Can you let me know what "custom C++ ops" or "torch._custom_ops" is?

daniel@daniel-nvidia:~/Work$ yolo track model=yolov8n.engine source=../Videos/Worlds_longest_drone_fpv_one_shot.mp4
WARNING ⚠️ torchvision==0.20 is incompatible with torch==2.1.
Run 'pip install torchvision==0.16' to fix torchvision or 'pip install -U torch torchvision' to update both.
For a full compatibility table see https://github.com/pytorch/vision#installation
WARNING ⚠️ Python>=3.10 is required, but Python==3.8.10 is currently installed
WARNING ⚠️ Unable to automatically guess model task, assuming 'task=detect'. Explicitly define task for your model, i.e. 'task=detect', 'segment', 'classify','pose' or 'obb'.
Ultralytics 8.3.21 🚀 Python-3.8.10 torch-2.1.0a0+41361538.nv23.06 CUDA:0 (Orin, 7451MiB)
Loading yolov8n.engine for TensorRT inference...
[10/30/2024-20:36:49] [TRT] [I] Loaded engine size: 13 MiB
[10/30/2024-20:36:49] [TRT] [W] Using an engine plan file across different models of devices is not recommended and is likely to affect performance or even cause errors.

________________________________________

YOUR OBJECTIVE. Resume the forum post about running YOLO tracking with a TensorRT engine, starting immediately after its final line.

DATASET SECTION.
________________________________________

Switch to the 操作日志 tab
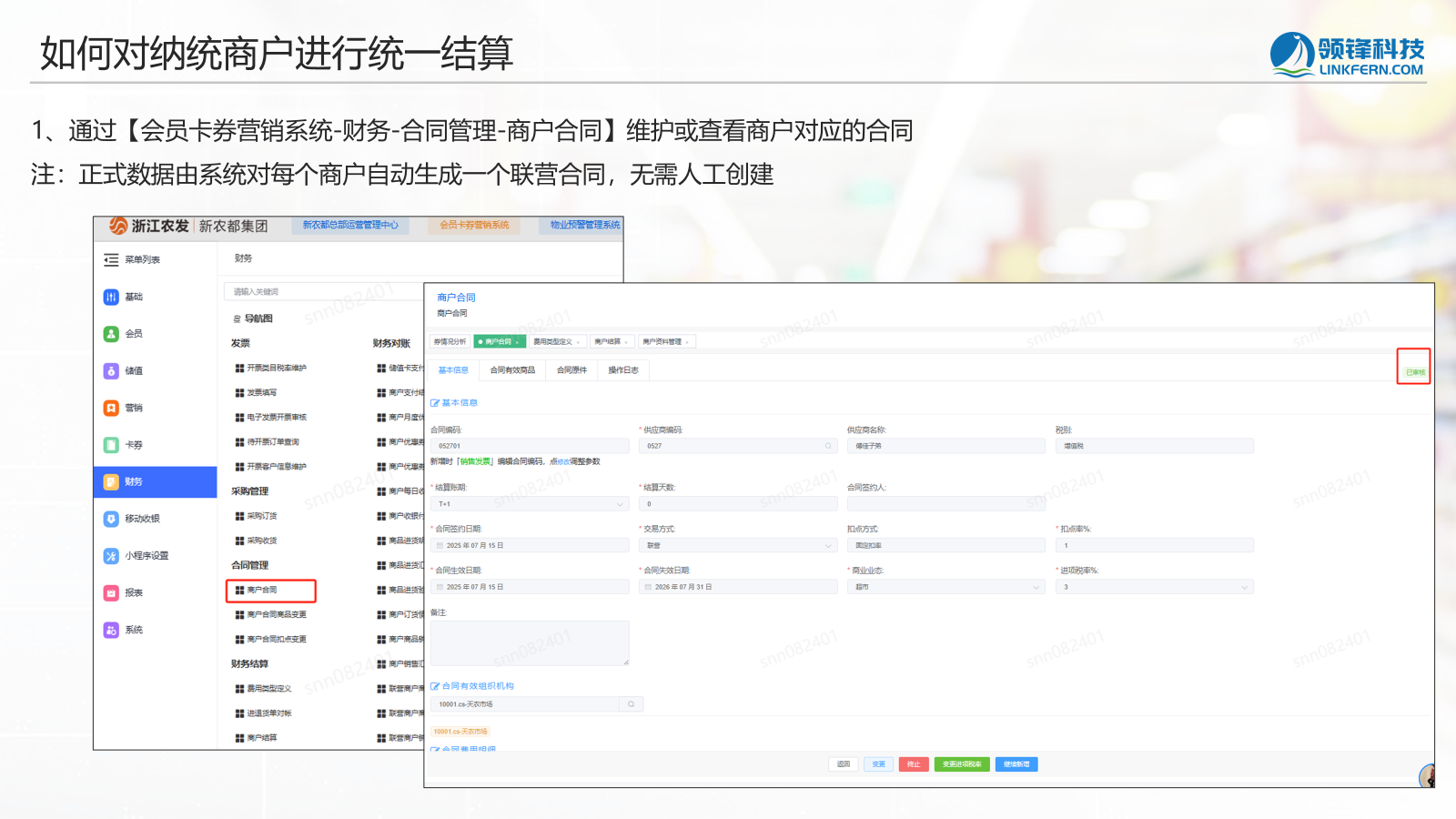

________________________________________

ANSWER FOR THE TASK.
[10/30/2024-20:36:50] [TRT] [I] [MemUsageChange] Init cuDNN: CPU +616, GPU +583, now: CPU 1003, GPU 3992 (MiB)
[10/30/2024-20:36:50] [TRT] [I] [MemUsageChange] TensorRT-managed allocation in engine deserialization: CPU +0, GPU +12, now: CPU 0, GPU 12 (MiB)
[10/30/2024-20:36:50] [TRT] [I] [MemUsageChange] Init cuDNN: CPU +0, GPU +0, now: CPU 990, GPU 3981 (MiB)
[10/30/2024-20:36:50] [TRT] [I] [MemUsageChange] TensorRT-managed allocation in IExecutionContext creation: CPU +0, GPU +18, now: CPU 0, GPU 30 (MiB)

Traceback (most recent call last):
  File "/home/daniel/.local/bin/yolo", line 8, in <module>
    sys.exit(entrypoint())
  File "/home/daniel/.local/lib/python3.8/site-packages/ultralytics/cfg/__init__.py", line 824, in entrypoint
    getattr(model, mode)(**overrides)  # default args from model
  File "/home/daniel/.local/lib/python3.8/site-packages/ultralytics/engine/model.py", line 601, in track
    return self.predict(source=source, stream=stream, **kwargs)
  File "/home/daniel/.local/lib/python3.8/site-packages/ultralytics/engine/model.py", line 554, in predict
    return self.predictor.predict_cli(source=source) if is_cli else self.predictor(source=source, stream=stream)
  File "/home/daniel/.local/lib/python3.8/site-packages/ultralytics/engine/predictor.py", line 183, in predict_cli
    for _ in gen:  # sourcery skip: remove-empty-nested-block, noqa
  File "/home/daniel/.local/lib/python3.8/site-packages/torch/utils/_contextlib.py", line 35, in generator_context
    response = gen.send(None)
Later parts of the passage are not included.